In the narrow passage between Ft. Wetherill and Ft. Adams, Shearer said, the Coast Guard will limit all boating traffic for between "12 and 15 minutes" for each transit.
On the Newport Pell Bridge, Shearer said that the position of the Rhode Island Turnpike and Bridge Authority to close the bridge during the passing of a LNG tanker "runs contrary to that of public safety agencies." Shearer said he did not know what evidence the bridge authority was basing their decision on.
When it was the council's turn to ask questions, Barbara Szepatowski went first.

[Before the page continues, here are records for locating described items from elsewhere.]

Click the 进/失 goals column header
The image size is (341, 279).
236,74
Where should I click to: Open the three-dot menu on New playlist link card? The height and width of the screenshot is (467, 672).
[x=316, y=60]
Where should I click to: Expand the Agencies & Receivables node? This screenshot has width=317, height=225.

She asked who would be responsible for paying for munic
ipal services that would be required during each passage. She noted that with the police force, the union requires that an officer be called in for a minimum four-hour shift even though the ship might only be passing for 15 minutes. Shearer said that Weaver's Cove would work out the specifics with each town.

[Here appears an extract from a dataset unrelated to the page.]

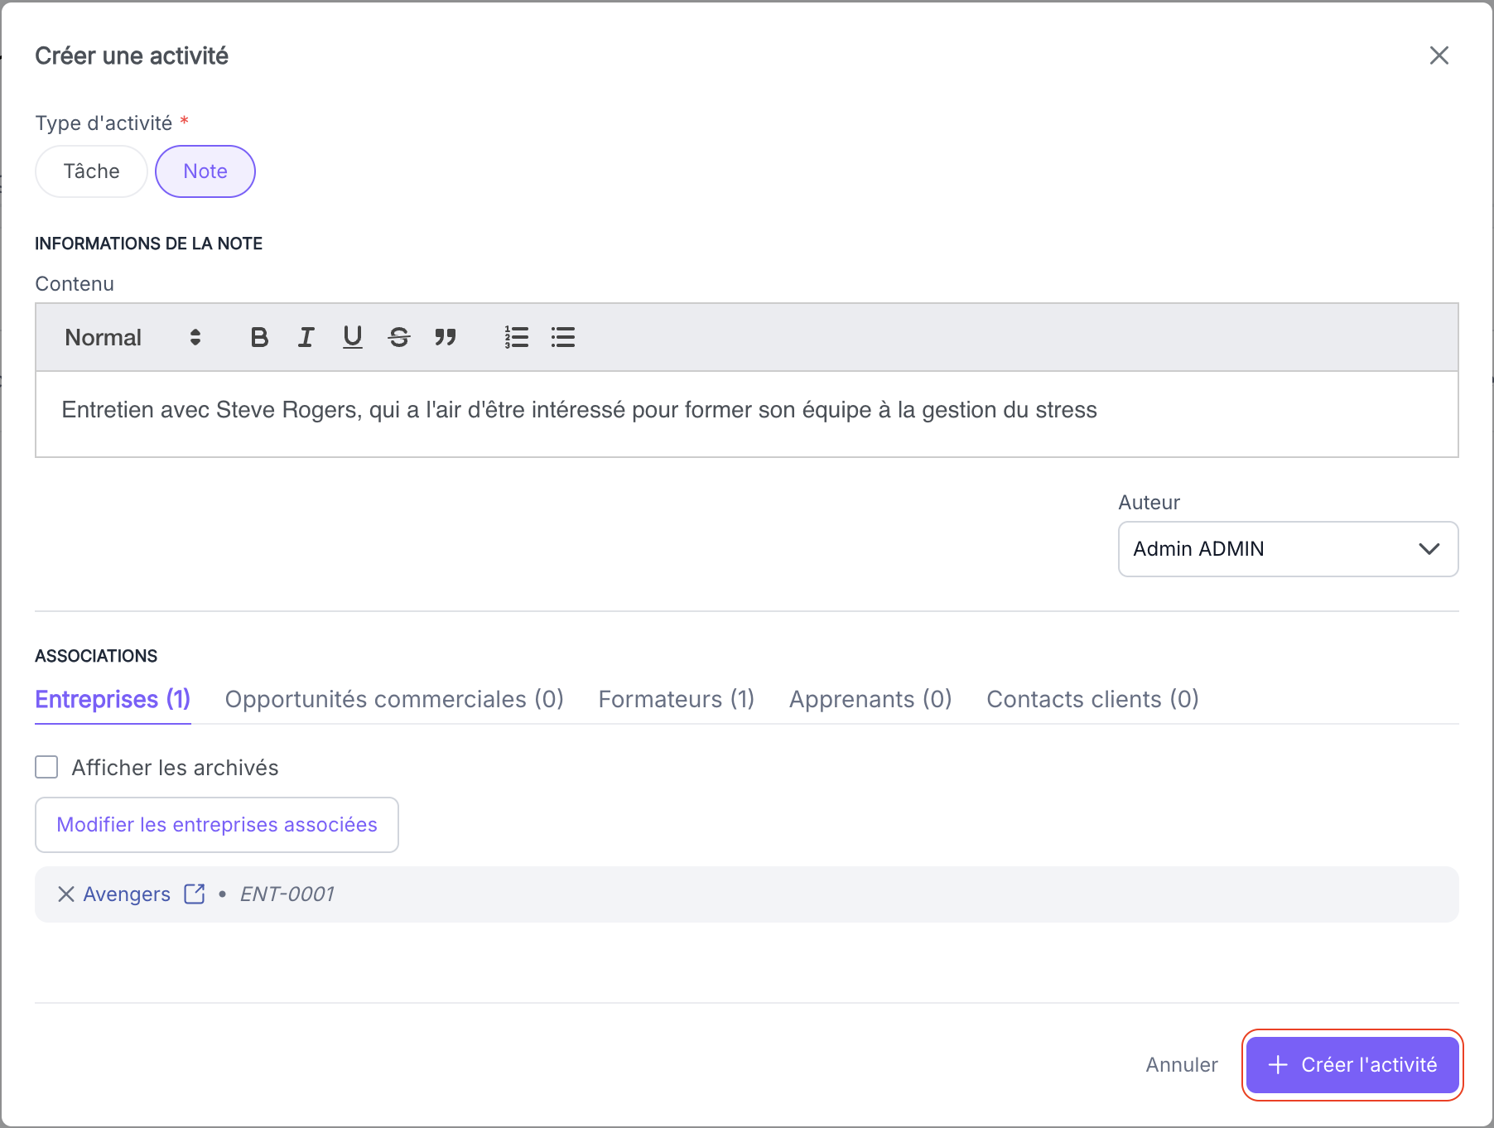The height and width of the screenshot is (1128, 1494).
Task: Click into the note content text area
Action: pyautogui.click(x=746, y=414)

Szepatowski wanted to know how much insurance the company carries in case of a disaster. Shearer said the individual ships carry their own insurance by Lloyds of London that has "unlimited liability."
Assuming all permits were in place, Szepatowski asked how long would it be before an LNG port could be up and running. Shearer said they could get one operational by the middle of 2010.

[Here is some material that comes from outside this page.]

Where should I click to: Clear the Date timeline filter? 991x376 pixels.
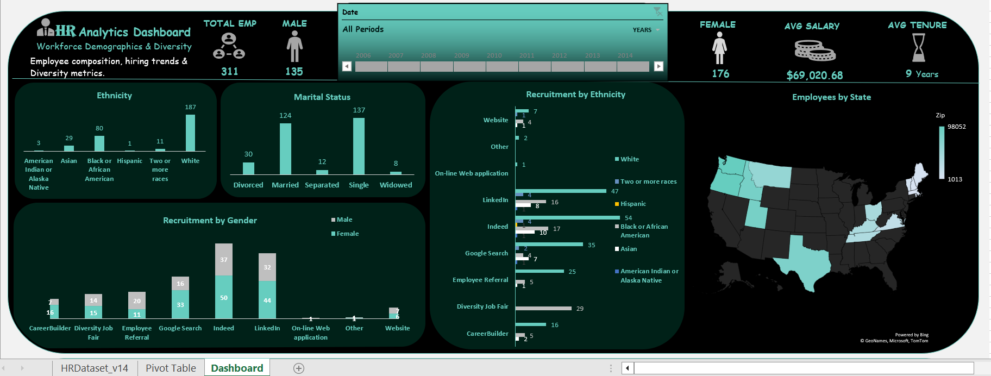click(x=657, y=11)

"Why not put it offshore?" Szepatowski asked. Shearer said the technology is unproven and that while summer and fall hurricanes can affect LNG operations in the Gulf of Mexico, it would be winter nor'easters that would have the biggest negative impact on a platform off New England. In bad seas, the ships would have to turn around, Shearer said, noting, "If the ship leaves, so does the gas."
Councilman Bill Kelly said he felt Weaver's Cove Energy was being overly optimistic about the local Coast Guard's role in providing security throughout the bay transits. He said there are currently four 27-foot Coast Guard vessels in the area. "I cannot imagine how the Coast Guard will do the jobs they have now plus the added responsibility," Kelly said.
DiGiando told Shearer about the event some months ago when many Jamestown officials toured the Everett, Mass., LNG port to see how a transit operates there.
"We don't have the level of services" that the Chelsea, Mass., police department has, DiGiando said, and "we can't offer to help secure these ships."
DiGiando described Jamestown's 13 member police force and volunteer fire department. "We can't stress them out with this kind of responsibility," DiGiando said about the fire department.
Seemingly frustrated by what he was hearing, DiGiando said, "What's the payback for Jamestown. We don't even use gas here."
Of the audience members who spoke, none was in favor of the proposed LNG terminal.